→ Required action
The entries are to be printed again word for word, but no picture may appear.

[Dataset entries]
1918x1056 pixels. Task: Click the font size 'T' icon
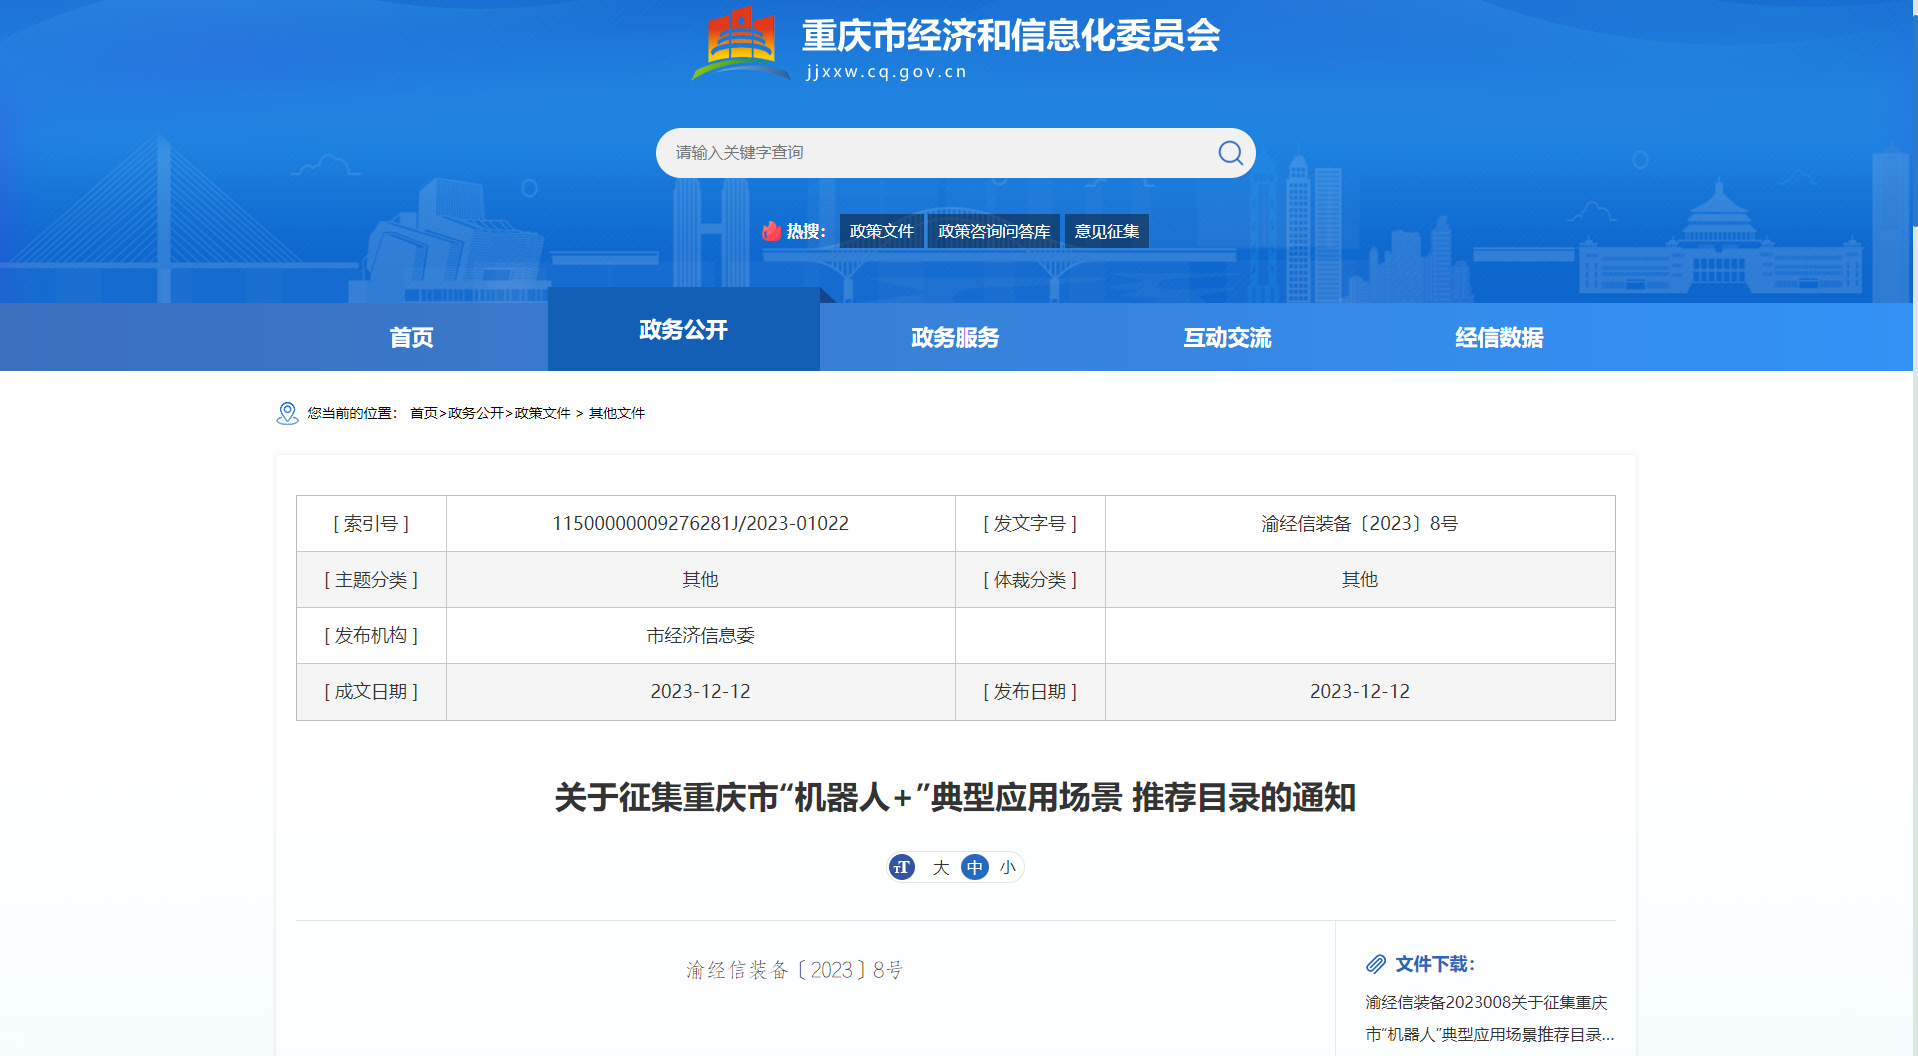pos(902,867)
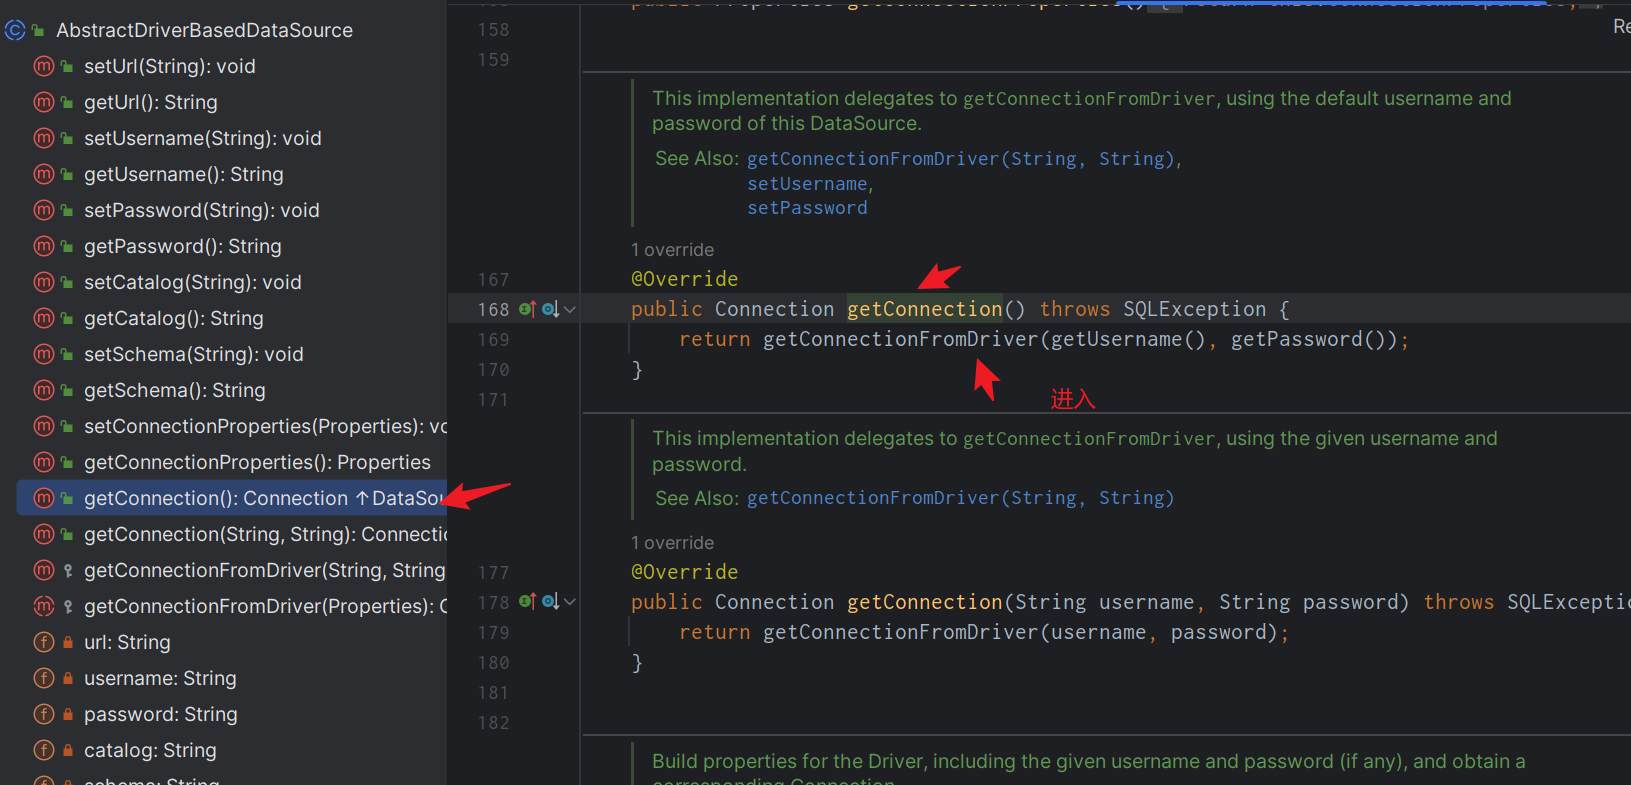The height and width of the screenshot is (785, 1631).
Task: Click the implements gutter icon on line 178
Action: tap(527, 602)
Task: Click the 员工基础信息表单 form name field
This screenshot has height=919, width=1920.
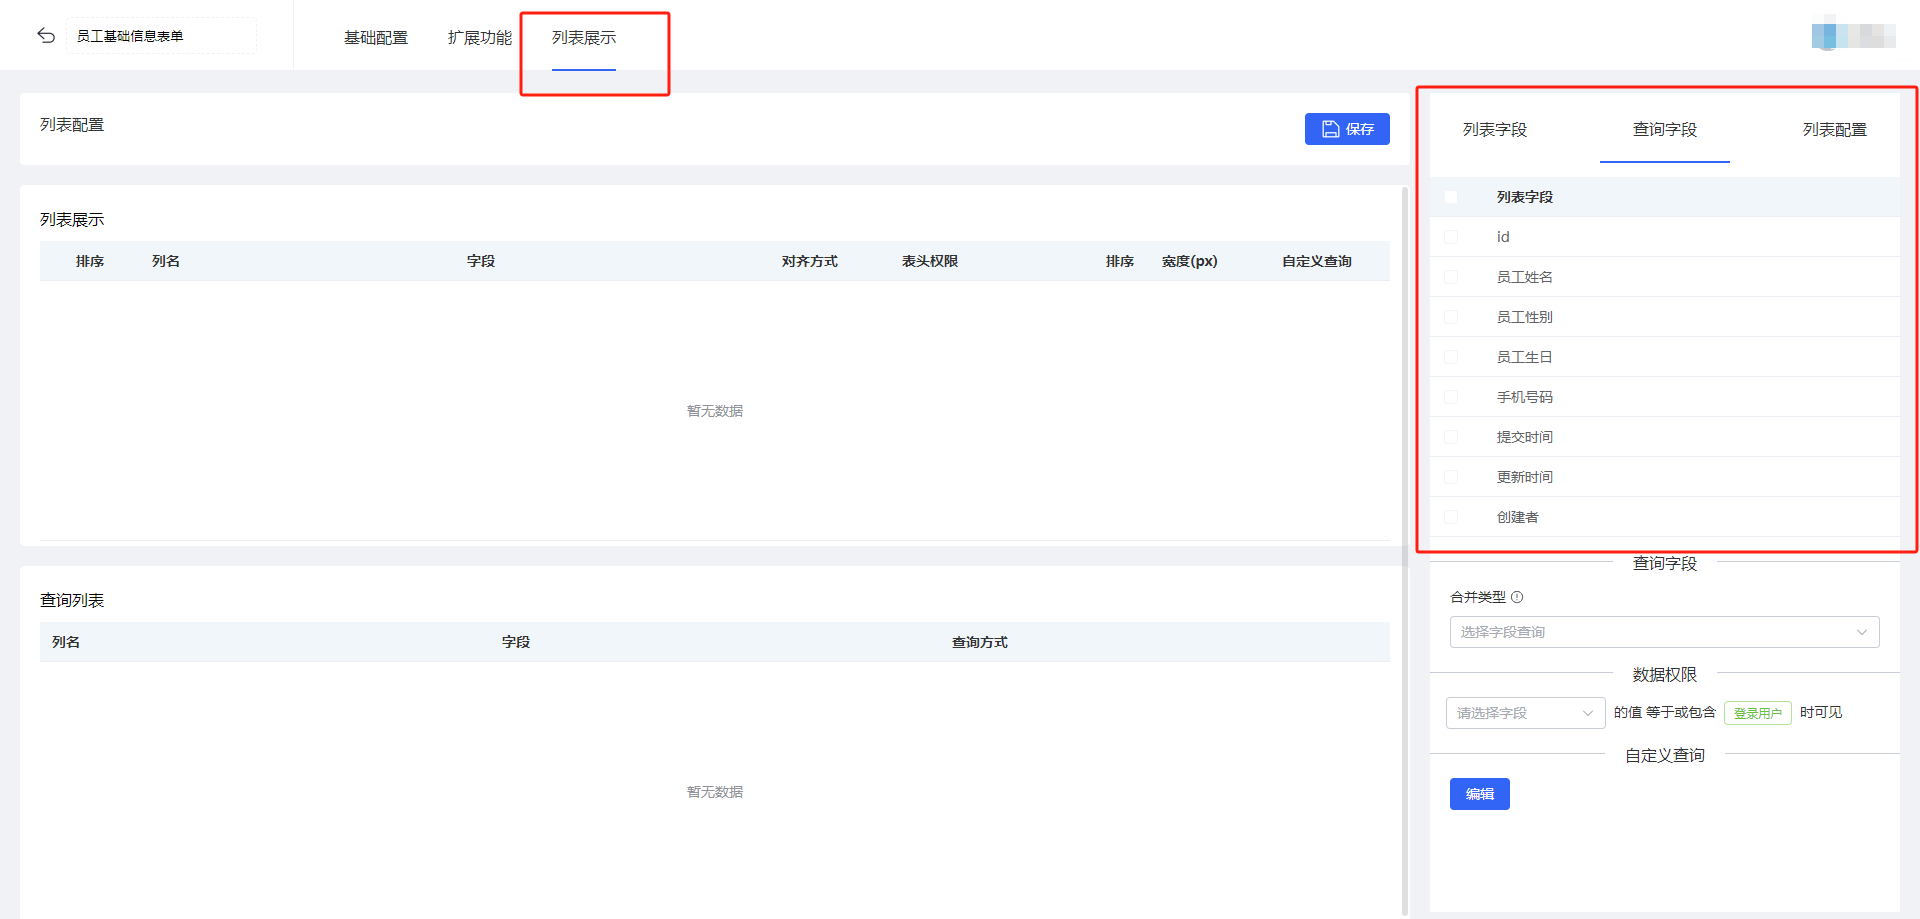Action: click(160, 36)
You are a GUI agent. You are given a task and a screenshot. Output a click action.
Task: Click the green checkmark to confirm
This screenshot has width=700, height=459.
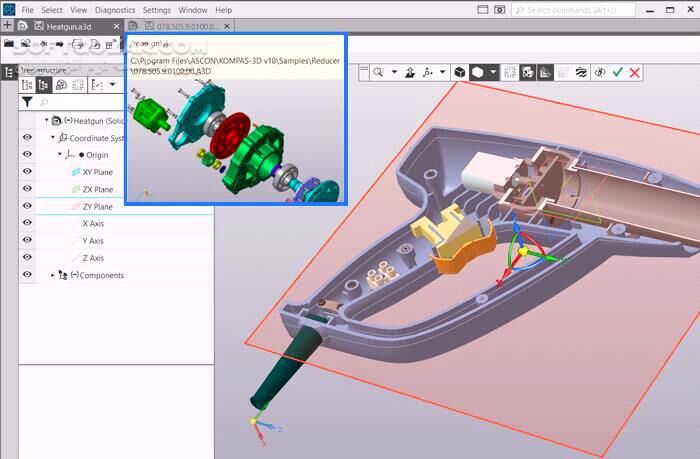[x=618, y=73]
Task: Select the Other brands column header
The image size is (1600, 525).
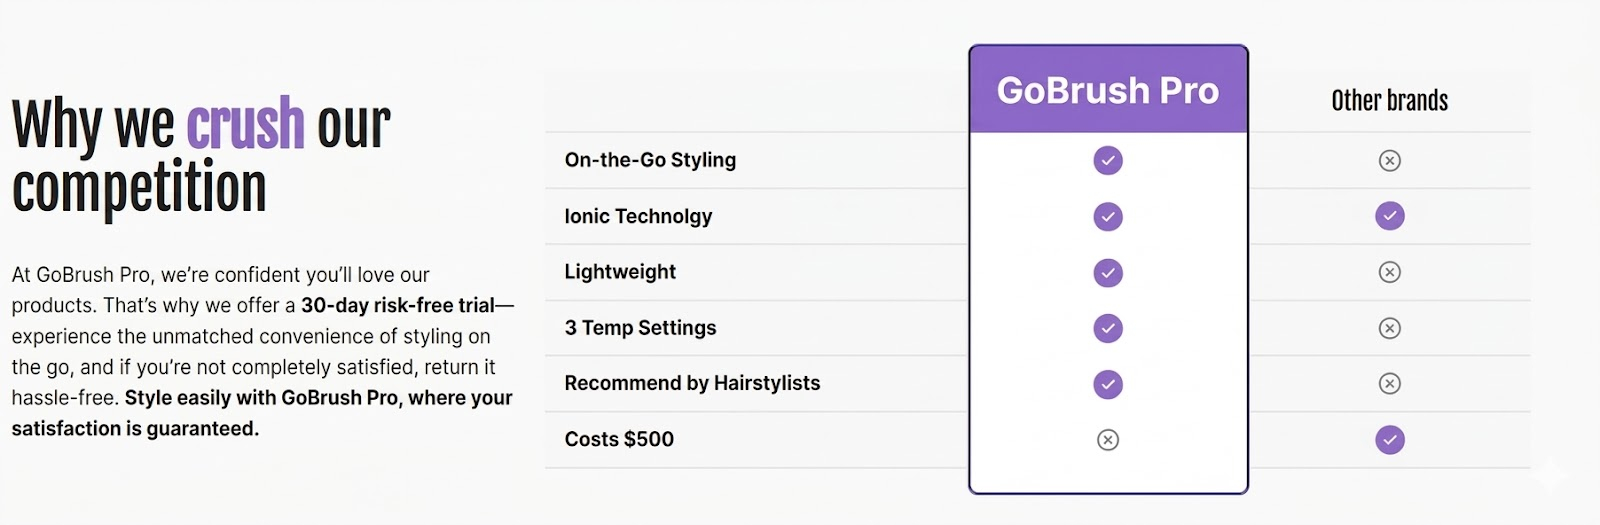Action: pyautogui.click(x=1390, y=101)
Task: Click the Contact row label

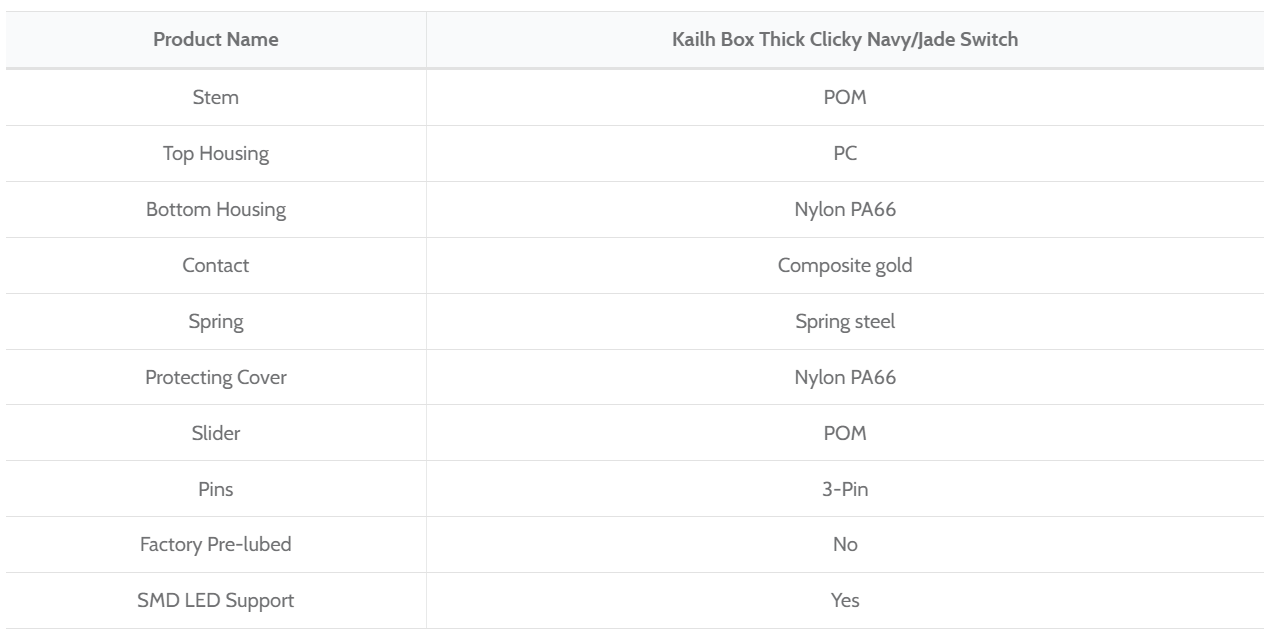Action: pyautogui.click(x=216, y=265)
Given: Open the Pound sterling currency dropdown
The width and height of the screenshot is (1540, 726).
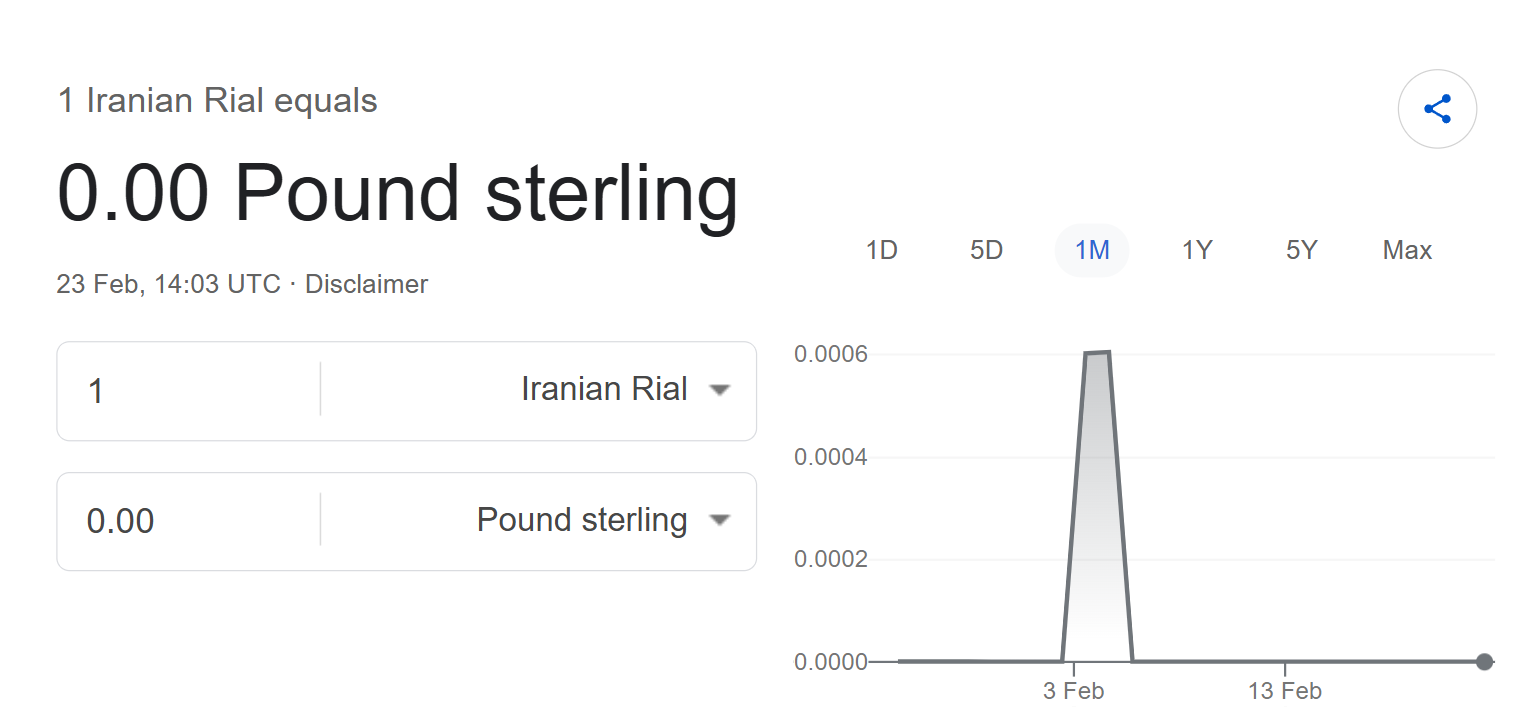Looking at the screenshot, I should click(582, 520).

→ Expected output
1918x1056 pixels. Task: Click the font size 'T' icon
pos(902,867)
The height and width of the screenshot is (785, 1631).
Task: Click the implements gutter icon on line 178
Action: tap(527, 602)
Task: Click the 员工基础信息表单 form name field
This screenshot has height=919, width=1920.
Action: click(160, 36)
You are a GUI agent. You are given a task and a screenshot. Output a click action.
Task: Click the green checkmark to confirm
This screenshot has width=700, height=459.
[x=618, y=73]
Task: Select the Other brands column header
The image size is (1600, 525).
Action: pyautogui.click(x=1390, y=101)
Task: Click the Contact row label

Action: pyautogui.click(x=216, y=265)
Given: Open the Pound sterling currency dropdown
The width and height of the screenshot is (1540, 726).
Looking at the screenshot, I should click(582, 520).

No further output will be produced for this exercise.